TRECHO DO TEXTO:
***

Politizou-se a ajuda. Em mobilizações midiáticas, os EUA tomaram conta! Assumiram o aeroporto, passaram a administrar o tráfego aéreo, estabeleceram quem chega e quem sai. Lá, a bandeira americana já está hasteada no lugar da haitiana, numa clara afronta à soberania local. Por anos, os EUA temeram a democracia no Haiti e talvez daí o imenso aparato militar que agora mandam para lá. Com seus helicópteros Black Hawk descendo sobre o palácio presidencial, quiseram, simbolicamente, mostrar quem manda. Apresentam-se desta vez como redentores, mas são os mesmos que tentaram derrubar o governo eleito daquele país.

***

INFORMAÇÕES FORNECIDAS:

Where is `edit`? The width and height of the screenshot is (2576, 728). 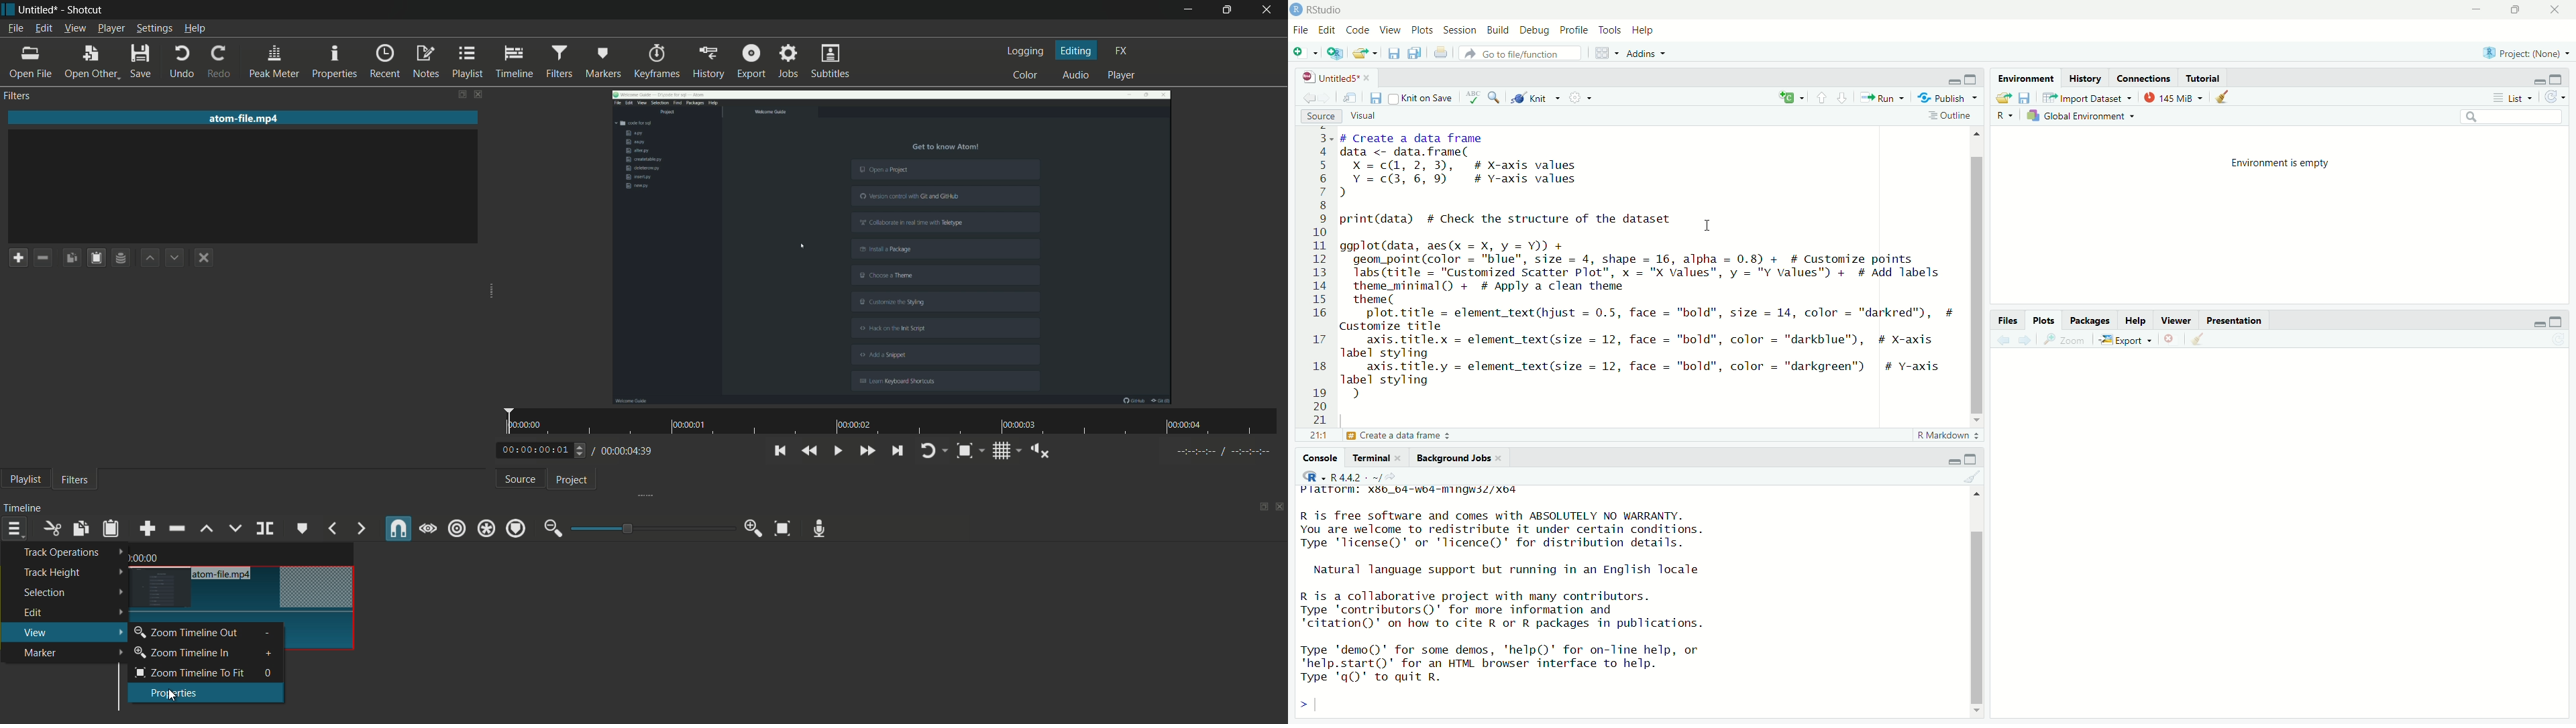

***

O QUE SE PEDE:
1) No trecho sobre a ajuda ao Haiti, liste as ações atribuídas aos EUA na frase que vem logo depois de "os EUA tomaram conta!".
2) Por favor, dê continuidade ao trecho sobre a ajuda ao Haiti a partir da última frase.
As linhas não são necessárias para o que se pede.

RESULTADOS:
1)
- Assumiram o aeroporto
- Passaram a administrar o tráfego aéreo
- Estabeleceram quem chega e quem sai

2)
Os mesmos que estabeleceram um embargo comercial capaz de estrangular a economia local. Os mesmos que por décadas patrocinaram ditaduras haitianas acusadas de cometer toda sorte de desmandos, massacres, crimes que, tanto como o terremoto, ajudaram a destruir o Haiti. Para um povo privado do sentimento de cidadania, da sensação de nação, da percepção de existência de um Estado operando serviços públicos essenciais, qualquer ajuda é bemvinda. Mas o esforço multilateral deveria se concentrar no pronto restabelecimento de sua dignidade. Pelo desespero da fome, da falta de casa e de condições mínimas de sobrevivência em meio aos escombros, os haitianos fi caram à mercê do caos, vivem em estado primitivo, vagando em hordas pelas ruas na busca de abrigo e alimento, enquanto anseiam pela reconstrução rápida, antes que todo o país se perca nas ruínas.

É nesta direção que as forças de paz devem atuar e a primeira noção que os candidatos a salvadores dessa pátria precisam ter é a de que o Haiti não é um país a ser ocupado, mas ajudado.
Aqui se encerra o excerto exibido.